Telling by Sonia Brin
May 2022 | Iyar 5782
A long time ago, there were a people, perhaps our people, who endured generations of suffering and oppression in a narrow place, Mitzrayim. And then they were freed, and they began their journey of liberation out of Mitzrayim, that narrow place. And part of this journey involved wandering for years and years (40 years to be exact) through the desert. And I don't know if you’ve ever trekked through a desert, but it was hot and dry and they were tired, thirsty, and grumpy.
For these people, the place they used to be, that contracted place of suffering, was the only place they knew, and the unknown of what was ahead was scary. Getting free is scary. So they held onto the memory of the comforts of what they used to have and they yearned for them.

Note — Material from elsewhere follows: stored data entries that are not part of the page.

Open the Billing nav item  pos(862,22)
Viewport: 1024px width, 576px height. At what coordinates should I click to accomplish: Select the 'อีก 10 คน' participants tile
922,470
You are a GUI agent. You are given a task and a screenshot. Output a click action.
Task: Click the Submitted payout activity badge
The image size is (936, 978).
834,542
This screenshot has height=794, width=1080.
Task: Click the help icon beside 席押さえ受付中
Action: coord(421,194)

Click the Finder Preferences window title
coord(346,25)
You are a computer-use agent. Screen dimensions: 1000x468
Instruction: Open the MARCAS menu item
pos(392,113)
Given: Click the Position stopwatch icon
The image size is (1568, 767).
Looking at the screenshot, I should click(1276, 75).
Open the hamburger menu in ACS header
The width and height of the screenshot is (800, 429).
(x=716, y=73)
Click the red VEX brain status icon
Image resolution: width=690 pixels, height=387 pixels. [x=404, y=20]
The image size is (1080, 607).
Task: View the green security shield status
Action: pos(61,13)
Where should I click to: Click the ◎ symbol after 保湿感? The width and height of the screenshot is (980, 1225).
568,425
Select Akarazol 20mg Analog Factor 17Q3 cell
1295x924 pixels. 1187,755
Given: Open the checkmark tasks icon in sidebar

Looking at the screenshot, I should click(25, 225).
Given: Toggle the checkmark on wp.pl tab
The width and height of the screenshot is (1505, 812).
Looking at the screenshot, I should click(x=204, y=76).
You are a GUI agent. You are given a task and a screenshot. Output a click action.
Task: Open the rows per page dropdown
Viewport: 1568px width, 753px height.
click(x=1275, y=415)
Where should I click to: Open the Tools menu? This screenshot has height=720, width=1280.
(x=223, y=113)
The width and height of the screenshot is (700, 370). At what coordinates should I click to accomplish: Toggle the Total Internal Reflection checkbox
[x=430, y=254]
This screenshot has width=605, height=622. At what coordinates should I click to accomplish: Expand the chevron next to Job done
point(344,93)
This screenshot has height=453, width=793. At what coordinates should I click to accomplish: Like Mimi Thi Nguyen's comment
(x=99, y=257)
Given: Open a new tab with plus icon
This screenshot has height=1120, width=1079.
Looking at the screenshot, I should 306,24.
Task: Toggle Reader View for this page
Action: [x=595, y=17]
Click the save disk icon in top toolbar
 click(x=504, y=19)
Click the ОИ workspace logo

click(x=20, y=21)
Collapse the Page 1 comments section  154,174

The Torah tells the story in Numbers/Bamidbar 11 of how the people cried: “We remember the foods we used to eat in Mitzrayim, the fish and the “cucumbers” and melons and garlic and leeks. And now, our gullets are shriveled. There is nothing at all!”
One of the things they yearned for was this “cucumber”, the “qishut” or “qishuim” (plural).
What we’re doing with the Jewish Seed Project as modern day Jewish farmers is reaching so far back into our own history to pull these seeds into the present, so we can share them with the future.